DATASET EXCERPTS START

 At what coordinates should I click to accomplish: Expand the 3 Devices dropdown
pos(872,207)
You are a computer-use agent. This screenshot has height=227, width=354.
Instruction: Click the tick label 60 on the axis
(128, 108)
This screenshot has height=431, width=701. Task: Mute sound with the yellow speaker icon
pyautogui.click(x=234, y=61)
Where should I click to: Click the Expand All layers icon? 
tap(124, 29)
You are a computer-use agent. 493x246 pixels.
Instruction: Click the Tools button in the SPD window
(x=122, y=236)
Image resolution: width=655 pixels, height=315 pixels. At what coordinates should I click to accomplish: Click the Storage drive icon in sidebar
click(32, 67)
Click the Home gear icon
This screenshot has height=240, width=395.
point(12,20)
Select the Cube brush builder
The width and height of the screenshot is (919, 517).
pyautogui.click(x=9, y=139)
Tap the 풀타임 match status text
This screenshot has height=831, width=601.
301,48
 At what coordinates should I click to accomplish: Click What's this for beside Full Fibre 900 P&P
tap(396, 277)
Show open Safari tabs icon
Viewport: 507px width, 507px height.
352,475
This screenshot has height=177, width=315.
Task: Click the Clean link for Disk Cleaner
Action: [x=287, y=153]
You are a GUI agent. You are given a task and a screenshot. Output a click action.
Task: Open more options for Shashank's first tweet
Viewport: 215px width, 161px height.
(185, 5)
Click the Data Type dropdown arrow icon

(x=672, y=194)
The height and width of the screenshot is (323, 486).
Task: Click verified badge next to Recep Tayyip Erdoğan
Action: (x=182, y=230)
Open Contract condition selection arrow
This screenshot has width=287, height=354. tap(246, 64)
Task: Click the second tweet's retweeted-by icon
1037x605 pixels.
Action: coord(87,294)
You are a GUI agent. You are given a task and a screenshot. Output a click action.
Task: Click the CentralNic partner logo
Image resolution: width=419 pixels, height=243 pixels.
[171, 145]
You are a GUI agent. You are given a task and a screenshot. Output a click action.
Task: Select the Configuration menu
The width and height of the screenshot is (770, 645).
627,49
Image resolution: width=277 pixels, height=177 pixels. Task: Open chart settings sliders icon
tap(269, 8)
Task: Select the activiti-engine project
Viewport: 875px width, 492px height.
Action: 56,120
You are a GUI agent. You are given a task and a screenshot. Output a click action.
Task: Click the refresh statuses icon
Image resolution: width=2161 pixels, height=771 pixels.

DATASET EXCERPTS END

▶ **TASK DIRECTIONS**: Repeat the entries. Keep each one exactly as written.

▶ **TASK OUTPUT**:
 At what coordinates should I click to accomplish: Expand the 3 Devices dropdown
pos(872,207)
You are a computer-use agent. This screenshot has height=227, width=354.
Instruction: Click the tick label 60 on the axis
(128, 108)
This screenshot has height=431, width=701. Task: Mute sound with the yellow speaker icon
pyautogui.click(x=234, y=61)
Where should I click to: Click the Expand All layers icon? 
tap(124, 29)
You are a computer-use agent. 493x246 pixels.
Instruction: Click the Tools button in the SPD window
(x=122, y=236)
Image resolution: width=655 pixels, height=315 pixels. At what coordinates should I click to accomplish: Click the Storage drive icon in sidebar
click(32, 67)
Click the Home gear icon
This screenshot has height=240, width=395.
point(12,20)
Select the Cube brush builder
The width and height of the screenshot is (919, 517).
pyautogui.click(x=9, y=139)
Tap the 풀타임 match status text
This screenshot has height=831, width=601.
301,48
 At what coordinates should I click to accomplish: Click What's this for beside Full Fibre 900 P&P
tap(396, 277)
Show open Safari tabs icon
Viewport: 507px width, 507px height.
352,475
This screenshot has height=177, width=315.
Task: Click the Clean link for Disk Cleaner
Action: [x=287, y=153]
You are a GUI agent. You are given a task and a screenshot. Output a click action.
Task: Open more options for Shashank's first tweet
Viewport: 215px width, 161px height.
(185, 5)
Click the Data Type dropdown arrow icon

(x=672, y=194)
The height and width of the screenshot is (323, 486).
Task: Click verified badge next to Recep Tayyip Erdoğan
Action: (x=182, y=230)
Open Contract condition selection arrow
This screenshot has width=287, height=354. tap(246, 64)
Task: Click the second tweet's retweeted-by icon
1037x605 pixels.
Action: coord(87,294)
You are a GUI agent. You are given a task and a screenshot. Output a click action.
Task: Click the CentralNic partner logo
Image resolution: width=419 pixels, height=243 pixels.
[171, 145]
You are a GUI agent. You are given a task and a screenshot. Output a click action.
Task: Select the Configuration menu
The width and height of the screenshot is (770, 645).
627,49
Image resolution: width=277 pixels, height=177 pixels. Task: Open chart settings sliders icon
tap(269, 8)
Task: Select the activiti-engine project
Viewport: 875px width, 492px height.
Action: 56,120
You are a GUI agent. You are given a task and a screenshot. Output a click action.
Task: Click the refresh statuses icon
Image resolution: width=2161 pixels, height=771 pixels.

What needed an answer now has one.